Очередь они на селе установили. По ночам очередной вокруг села ходил и время от времени из ружья в воздух стрелял, чтобы волков отогнать. Костры у околиц жгли, падаль отравленную в полях подбрасывали, а все волки не переводятся; все беда крестьянская не уменьшается.
Надумали, наконец, крестьяне общественную облаву на волков устроить. Дали знать из сельского совета в волость, съездили в город в охотничий союз и попросили прислать знающих людей и стрелков.
Приехал в Тагашево через некоторое время из союза охотник- Климент Иванович, — расспросил крестьян, как у них дело обстоит и попросил дать ему в помощь человека, который бы хорошо охоту понимал, знал бы все места, где зверь держится, и мог бы вместе с ним волков обложить и облаву наладить.
В один голос крестьяне охотнику назвали мельника деда Герасима. Никифор Хитров взялся охотника на мельницу на дровнях свезти, а крестьяне обещали еще несколько лошадей выставить, чтобы только поскорее волков обложить.
В морозный день собрался Климент Иванович ехать с Никифором к деду на мельницу, а Ильюша Изотов и Костя Кольчугин уж тут как тут. Увязались вместе с охотником к деду Герасиму ехать, чтобы им, в чем понадобится, помогать.
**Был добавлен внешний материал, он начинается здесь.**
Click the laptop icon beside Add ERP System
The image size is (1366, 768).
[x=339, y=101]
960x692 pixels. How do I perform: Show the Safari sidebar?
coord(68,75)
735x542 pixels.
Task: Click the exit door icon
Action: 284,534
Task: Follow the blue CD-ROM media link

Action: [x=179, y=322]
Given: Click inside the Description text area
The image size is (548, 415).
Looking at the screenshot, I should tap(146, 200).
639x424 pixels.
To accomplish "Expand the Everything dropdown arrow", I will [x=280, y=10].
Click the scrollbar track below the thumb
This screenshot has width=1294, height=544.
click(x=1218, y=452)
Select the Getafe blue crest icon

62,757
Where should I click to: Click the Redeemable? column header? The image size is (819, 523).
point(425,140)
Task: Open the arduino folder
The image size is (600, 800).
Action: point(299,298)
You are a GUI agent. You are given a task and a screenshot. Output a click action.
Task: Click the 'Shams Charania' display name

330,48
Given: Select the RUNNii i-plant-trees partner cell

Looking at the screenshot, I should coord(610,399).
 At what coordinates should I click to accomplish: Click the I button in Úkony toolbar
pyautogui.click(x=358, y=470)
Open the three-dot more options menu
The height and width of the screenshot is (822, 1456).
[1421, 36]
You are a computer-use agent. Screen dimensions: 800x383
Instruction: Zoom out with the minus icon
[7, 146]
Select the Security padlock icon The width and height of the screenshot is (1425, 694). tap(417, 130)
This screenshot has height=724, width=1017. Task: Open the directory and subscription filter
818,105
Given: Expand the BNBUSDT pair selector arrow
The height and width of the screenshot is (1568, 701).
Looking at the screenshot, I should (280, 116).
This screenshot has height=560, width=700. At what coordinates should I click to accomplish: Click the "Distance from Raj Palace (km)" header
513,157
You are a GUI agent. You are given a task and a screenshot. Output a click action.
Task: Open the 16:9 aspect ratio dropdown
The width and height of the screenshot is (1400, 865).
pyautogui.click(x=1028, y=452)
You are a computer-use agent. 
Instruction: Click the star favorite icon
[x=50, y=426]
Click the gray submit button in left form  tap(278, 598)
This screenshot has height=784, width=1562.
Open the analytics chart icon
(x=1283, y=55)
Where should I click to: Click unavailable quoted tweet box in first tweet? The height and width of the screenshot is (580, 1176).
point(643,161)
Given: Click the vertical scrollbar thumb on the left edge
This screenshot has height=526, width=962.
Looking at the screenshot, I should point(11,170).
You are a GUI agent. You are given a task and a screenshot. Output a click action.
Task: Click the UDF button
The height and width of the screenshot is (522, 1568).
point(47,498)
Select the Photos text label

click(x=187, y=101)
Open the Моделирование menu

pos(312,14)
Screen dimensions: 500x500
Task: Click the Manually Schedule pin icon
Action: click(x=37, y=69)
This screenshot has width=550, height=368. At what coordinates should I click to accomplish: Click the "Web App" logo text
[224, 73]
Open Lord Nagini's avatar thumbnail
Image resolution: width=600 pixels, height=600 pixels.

Сначала не хотел охотник их с собой брать, но потом согласился:
— Ладно,- говорит, — пускай они едут. Они лошадь покараулят, пока мы с мельником на лыжах по следам ходить будем.
Дед Герасим радостно встретил гостей, как только узнал, зачем они к нему на мельницу приехали.
— Давно пора, давно пора, — говорил он, — на селе — то еще легче с волками: там народу много, а у меня тут в лесу житья от волков не стало. Под самыми окнами воют проклятые! До того осмелели, что иной раз даже днем мимо мельницы шныряют. Пес мой Рябчик каждую ночь под лавку заберется, трясется. Хорошо еще, что у меня хлев крепкий, не заберутся, а я и то замечаю, что корова молока сбавляет, наверное тоже по ночам тревожится.
Герасим поставил самовар, и пошли у него с городским охотником Климентом Ивановичем да с Никифором разговоры на счет охоты да насчет волчьих обычаев.
Ильюша с Костей уселись на лавку и слушают.